Optimizing the energy from your camping solar panels: 

  • Remember that LED lighting if the most power efficient 

  • Buy a quality fridge with optimal compressor technology and heavy insulation  

  • Keep your fridge completely closed and latched when not in use 

  • Keep your fridge well ventilated in the space that it’s in, blocking the vent cause your fridge to work harder 

  • Don’t park your car in the sun 

Understanding how amps are drawn and produced will help you to decide on which auxiliary battery will do the trick. It also makes more sense that you only carry the size of camping solar panels you rather that going for the biggest ones you can physically buy or carry. Sometimes less is more. For example, if you are camping in a place where the temperature drops below 10 degrees at night, many campers switch their fridges off over night to save on power. A well-sealed and insulated fridge will keep food at safe temperature if it’s not opened. Therefore, it is obvious that learning how to use your energy usage rather than going for the over kill option is far more practical. 

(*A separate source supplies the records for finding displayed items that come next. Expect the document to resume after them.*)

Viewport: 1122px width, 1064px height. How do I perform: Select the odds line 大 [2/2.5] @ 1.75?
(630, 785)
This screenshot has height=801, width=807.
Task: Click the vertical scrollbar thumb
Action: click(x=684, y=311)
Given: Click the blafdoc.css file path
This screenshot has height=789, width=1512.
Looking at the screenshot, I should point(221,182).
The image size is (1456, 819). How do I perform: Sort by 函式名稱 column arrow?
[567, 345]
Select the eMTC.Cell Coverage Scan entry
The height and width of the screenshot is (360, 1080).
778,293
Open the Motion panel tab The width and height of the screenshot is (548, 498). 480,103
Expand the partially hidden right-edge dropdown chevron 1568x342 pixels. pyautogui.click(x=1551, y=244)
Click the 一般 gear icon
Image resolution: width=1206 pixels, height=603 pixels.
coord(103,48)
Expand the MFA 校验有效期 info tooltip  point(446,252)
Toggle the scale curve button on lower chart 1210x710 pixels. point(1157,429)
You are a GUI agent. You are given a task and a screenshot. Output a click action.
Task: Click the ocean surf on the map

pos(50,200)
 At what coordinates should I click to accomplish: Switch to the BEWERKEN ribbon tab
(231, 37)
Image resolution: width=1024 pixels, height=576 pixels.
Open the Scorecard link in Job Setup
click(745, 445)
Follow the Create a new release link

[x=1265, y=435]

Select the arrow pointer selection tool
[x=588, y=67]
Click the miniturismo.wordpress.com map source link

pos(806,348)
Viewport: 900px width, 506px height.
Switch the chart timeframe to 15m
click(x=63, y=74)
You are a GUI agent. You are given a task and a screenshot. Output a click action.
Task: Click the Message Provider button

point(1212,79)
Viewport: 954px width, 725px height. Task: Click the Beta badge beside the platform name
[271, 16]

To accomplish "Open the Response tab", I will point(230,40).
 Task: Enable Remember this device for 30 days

Most campers will also come across the dilemma of how to charge a laptop whilst on the road and will conclude that they need to install and inverter in order to gain access to 240v power to do so. It is highly recommended, seeing as an inverter alone draws ALOT of power that this is impractical if you are only using an inverter to charge a laptop. Instead, it is suggested that you buy adapters to charge your laptop from a 12v or USB port to minimise the draw of amps over the hour. However, you may not always be able to find this adapter and will be forced to install an inverter if you want to so for this, we highly recommend going for a 200w camping solar panel. This would also require the upgrading of your solar regulator from PWM to an MPPT version.

Another example of calculating wattage in order to keep your auxiliary battery fully charged is: You need roughly 75 Amp hours (Ah) of charge to go back into your secondary battery in order to keep it running all your additional external devices such as your fridge, lights etc. Anything that is charging off your 12v system will be affected. Let’s assume you can get your camping solar panels in the sun for around 6 hours of direct sunlight. 

75 Amp hours  X  12 volts = 900 Watt hours 

900 Watt hours  ÷ 6 Daylight hours = 150 Watts of solar panel power

It is good practice to go leave a buffer of about 20% of amperage draw. So, add about 30 watts to that number so you should have 180 Watts. That’s the camping solar panel you need for a basic set up.